# To-do list
[A] In the Bangladesh solar market excerpt, how large was the solar tender that Bangladesh announced in late 2023?
[B] In the Bangladesh solar market excerpt, take the part starting at "As readers of" and ending at "the upcoming tender." and swap "government" for "administration".

# Page excerpt
____
The Bangladesh solar market has been on a rollercoaster ride over the past few months, with significant policy shifts creating both setbacks and opportunities for the industry.

As readers of this newsletter might recall from our previous coverage, Bangladesh had made headlines in late 2023 with an ambitious tender for 2-3GW of solar projects. However, in a surprising turn of events, these projects were cancelled by the new post-revolution government, marking one of their first major policy decisions in the energy sector.

Now, the same government has announced plans for a fresh tender, albeit at a notably reduced scale. While any progress toward solar adoption is positive, this scaled-back approach falls short of the solar energy victory many industry observers had been hoping for. The sentiment among solar installers has been particularly negative, with many expressing frustration over the cancellation of the original projects. This widespread disappointment may well result in tepid participation in the upcoming tender.
____
# Supplied information

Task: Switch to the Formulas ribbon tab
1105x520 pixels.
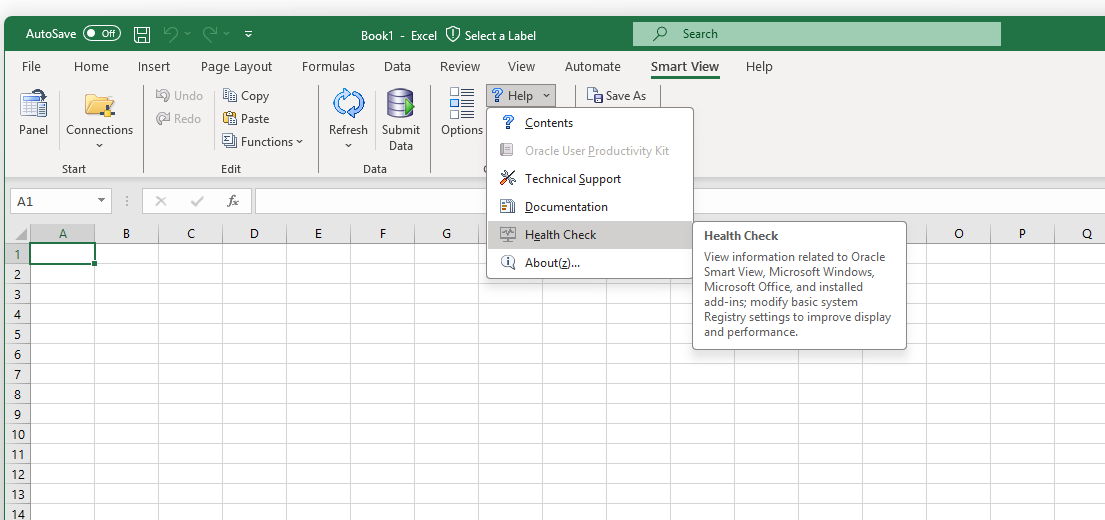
____
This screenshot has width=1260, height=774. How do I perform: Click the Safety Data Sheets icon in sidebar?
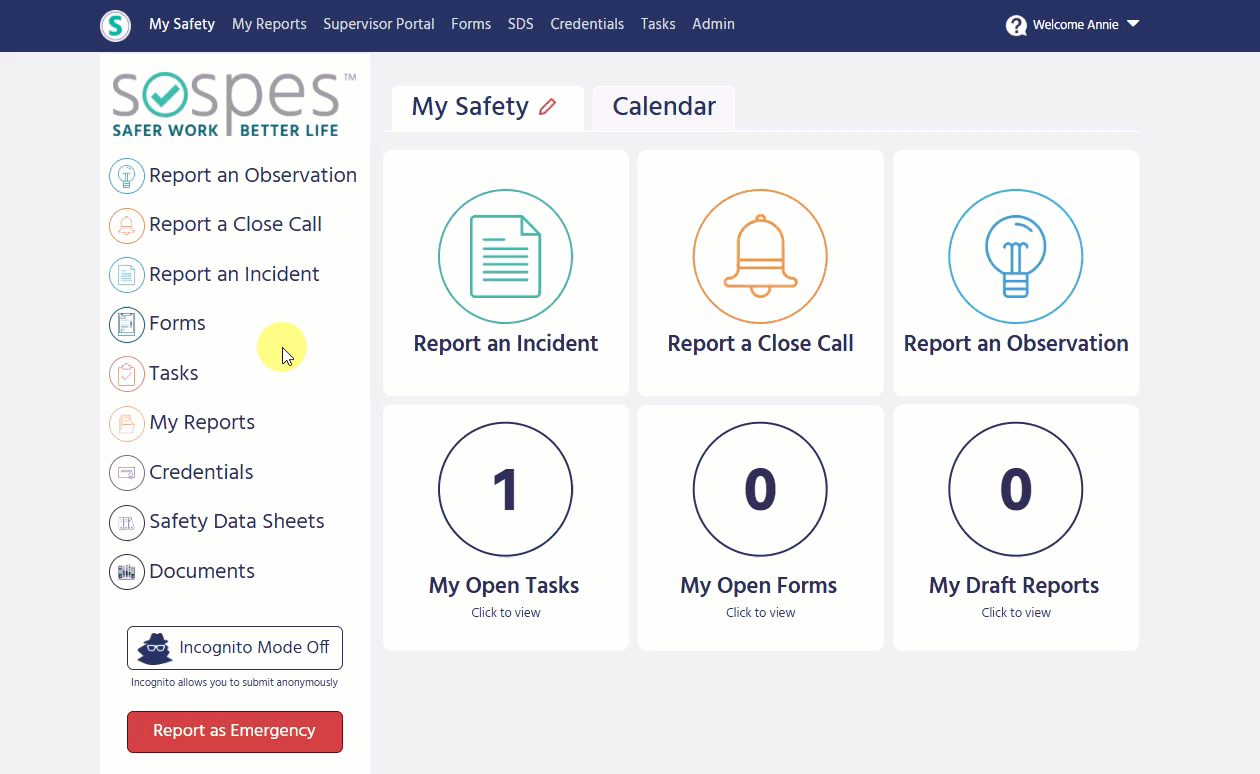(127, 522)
____
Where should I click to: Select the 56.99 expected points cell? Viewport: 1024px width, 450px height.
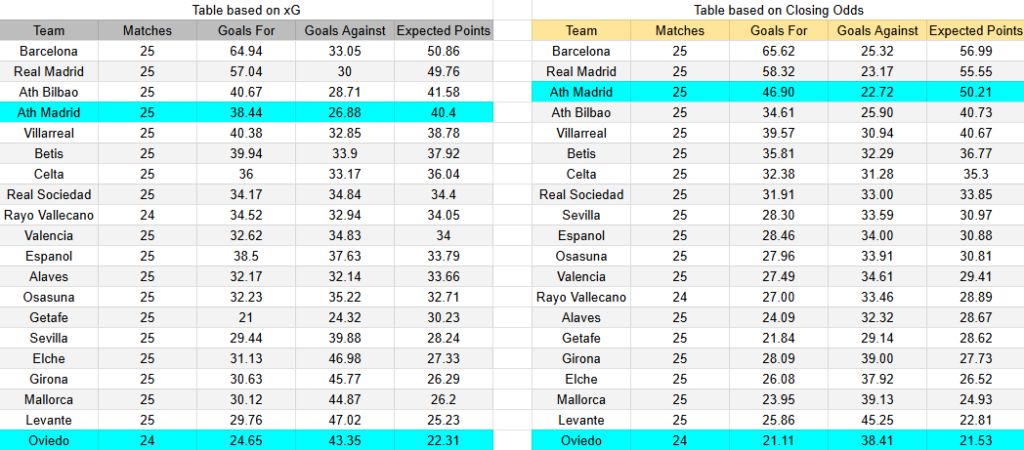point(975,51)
____
# Responses for each task
[A] 2-3GW of solar projects

[B]
As readers of this newsletter might recall from our previous coverage, Bangladesh had made headlines in late 2023 with an ambitious tender for 2-3GW of solar projects. However, in a surprising turn of events, these projects were cancelled by the new post-revolution administration, marking one of their first major policy decisions in the energy sector.

Now, the same administration has announced plans for a fresh tender, albeit at a notably reduced scale. While any progress toward solar adoption is positive, this scaled-back approach falls short of the solar energy victory many industry observers had been hoping for. The sentiment among solar installers has been particularly negative, with many expressing frustration over the cancellation of the original projects. This widespread disappointment may well result in tepid participation in the upcoming tender.